+++ INPUT DATA +++
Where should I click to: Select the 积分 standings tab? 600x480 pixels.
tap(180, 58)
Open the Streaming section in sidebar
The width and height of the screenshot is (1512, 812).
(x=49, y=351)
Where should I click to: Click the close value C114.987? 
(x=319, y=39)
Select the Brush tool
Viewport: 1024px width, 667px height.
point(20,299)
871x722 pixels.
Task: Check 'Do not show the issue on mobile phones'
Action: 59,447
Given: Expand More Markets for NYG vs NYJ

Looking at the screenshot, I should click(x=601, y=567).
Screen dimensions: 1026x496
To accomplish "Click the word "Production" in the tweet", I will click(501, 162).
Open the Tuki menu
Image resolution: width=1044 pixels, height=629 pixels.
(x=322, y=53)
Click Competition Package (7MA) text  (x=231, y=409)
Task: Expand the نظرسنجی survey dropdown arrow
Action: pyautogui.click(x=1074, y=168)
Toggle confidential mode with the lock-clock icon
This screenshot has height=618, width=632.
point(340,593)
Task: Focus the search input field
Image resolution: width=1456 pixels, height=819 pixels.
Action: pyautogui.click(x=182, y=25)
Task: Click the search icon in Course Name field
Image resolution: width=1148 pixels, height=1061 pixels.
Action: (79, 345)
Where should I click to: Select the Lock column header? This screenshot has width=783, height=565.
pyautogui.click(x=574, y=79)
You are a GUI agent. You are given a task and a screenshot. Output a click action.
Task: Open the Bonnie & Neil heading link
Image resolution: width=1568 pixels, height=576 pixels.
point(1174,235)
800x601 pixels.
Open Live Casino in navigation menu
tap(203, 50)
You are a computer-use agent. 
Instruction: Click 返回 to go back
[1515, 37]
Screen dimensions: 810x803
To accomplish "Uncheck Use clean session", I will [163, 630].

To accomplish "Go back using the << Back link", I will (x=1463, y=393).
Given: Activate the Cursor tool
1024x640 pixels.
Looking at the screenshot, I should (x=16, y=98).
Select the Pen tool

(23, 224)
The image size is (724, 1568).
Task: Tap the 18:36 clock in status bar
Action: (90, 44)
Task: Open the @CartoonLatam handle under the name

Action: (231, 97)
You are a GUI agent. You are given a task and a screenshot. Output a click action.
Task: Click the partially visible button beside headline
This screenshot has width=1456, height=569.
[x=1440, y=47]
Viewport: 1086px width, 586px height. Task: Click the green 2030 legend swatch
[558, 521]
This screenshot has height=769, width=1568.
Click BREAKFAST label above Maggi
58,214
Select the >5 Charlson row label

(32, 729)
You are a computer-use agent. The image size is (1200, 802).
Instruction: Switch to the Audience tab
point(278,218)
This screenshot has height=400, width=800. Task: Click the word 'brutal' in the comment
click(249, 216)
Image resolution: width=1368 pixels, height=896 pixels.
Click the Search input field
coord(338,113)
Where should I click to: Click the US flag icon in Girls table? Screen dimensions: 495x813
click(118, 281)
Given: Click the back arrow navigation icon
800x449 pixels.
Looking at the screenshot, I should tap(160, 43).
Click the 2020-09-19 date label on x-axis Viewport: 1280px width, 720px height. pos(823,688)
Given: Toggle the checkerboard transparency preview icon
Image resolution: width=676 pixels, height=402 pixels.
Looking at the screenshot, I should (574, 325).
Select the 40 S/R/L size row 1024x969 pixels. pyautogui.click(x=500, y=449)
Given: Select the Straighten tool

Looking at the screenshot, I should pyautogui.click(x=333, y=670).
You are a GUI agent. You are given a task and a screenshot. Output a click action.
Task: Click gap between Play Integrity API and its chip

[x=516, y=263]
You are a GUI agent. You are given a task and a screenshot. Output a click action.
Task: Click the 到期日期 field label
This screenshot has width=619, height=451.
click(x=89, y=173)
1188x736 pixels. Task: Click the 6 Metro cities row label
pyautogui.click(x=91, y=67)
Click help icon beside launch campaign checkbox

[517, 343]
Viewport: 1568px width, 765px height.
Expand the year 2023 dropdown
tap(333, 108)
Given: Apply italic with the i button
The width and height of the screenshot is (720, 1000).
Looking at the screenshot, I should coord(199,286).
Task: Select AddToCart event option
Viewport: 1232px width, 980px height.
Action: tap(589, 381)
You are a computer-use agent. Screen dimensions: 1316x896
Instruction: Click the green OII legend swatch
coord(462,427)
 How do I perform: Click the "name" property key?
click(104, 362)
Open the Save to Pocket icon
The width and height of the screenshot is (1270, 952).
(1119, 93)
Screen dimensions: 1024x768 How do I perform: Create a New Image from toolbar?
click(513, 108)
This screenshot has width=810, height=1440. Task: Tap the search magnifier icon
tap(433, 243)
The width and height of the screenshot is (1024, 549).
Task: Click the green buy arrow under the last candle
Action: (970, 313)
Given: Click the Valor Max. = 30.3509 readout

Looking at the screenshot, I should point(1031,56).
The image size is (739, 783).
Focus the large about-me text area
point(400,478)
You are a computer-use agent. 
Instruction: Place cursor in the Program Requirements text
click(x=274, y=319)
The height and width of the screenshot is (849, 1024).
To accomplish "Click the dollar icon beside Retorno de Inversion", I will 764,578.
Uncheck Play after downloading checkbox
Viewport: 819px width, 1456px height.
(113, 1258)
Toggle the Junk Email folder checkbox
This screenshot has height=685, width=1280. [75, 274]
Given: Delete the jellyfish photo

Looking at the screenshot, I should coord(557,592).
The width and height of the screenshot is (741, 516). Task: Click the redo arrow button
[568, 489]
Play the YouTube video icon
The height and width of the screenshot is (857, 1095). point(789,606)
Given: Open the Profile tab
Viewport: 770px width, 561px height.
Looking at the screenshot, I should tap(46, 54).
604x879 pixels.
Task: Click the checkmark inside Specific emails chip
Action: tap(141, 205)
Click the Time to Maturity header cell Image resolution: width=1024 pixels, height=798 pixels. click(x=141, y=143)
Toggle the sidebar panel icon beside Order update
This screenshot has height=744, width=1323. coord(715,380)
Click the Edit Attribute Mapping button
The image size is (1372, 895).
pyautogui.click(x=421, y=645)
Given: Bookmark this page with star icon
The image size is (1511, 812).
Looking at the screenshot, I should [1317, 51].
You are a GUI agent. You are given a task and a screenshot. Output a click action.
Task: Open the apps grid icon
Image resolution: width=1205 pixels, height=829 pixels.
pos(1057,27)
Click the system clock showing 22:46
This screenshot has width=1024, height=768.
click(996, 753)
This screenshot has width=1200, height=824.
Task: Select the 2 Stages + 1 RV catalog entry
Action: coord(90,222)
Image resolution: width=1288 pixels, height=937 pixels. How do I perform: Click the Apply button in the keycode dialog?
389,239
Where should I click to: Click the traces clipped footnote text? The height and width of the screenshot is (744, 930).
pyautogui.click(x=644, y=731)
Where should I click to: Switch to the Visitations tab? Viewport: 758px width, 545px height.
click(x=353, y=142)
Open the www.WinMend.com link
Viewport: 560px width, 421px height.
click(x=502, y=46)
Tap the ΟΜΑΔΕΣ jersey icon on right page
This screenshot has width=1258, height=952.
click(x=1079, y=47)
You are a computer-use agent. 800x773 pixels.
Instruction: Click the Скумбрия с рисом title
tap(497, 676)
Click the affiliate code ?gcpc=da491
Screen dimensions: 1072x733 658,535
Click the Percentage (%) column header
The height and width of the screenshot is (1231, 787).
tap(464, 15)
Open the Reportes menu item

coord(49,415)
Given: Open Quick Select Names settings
+++
**EXERCISE DIRECTIONS:** Copy out every line of the material above that contains the string "computer".

**TASK SOLUTION:**
You are a computer-use agent. 
You are a computer-use agent. The image size is (1200, 802).
You are a computer-use agent. Screen dimensions: 1316x896
You are a computer-use agent. 
You are a computer-use agent. 800x773 pixels.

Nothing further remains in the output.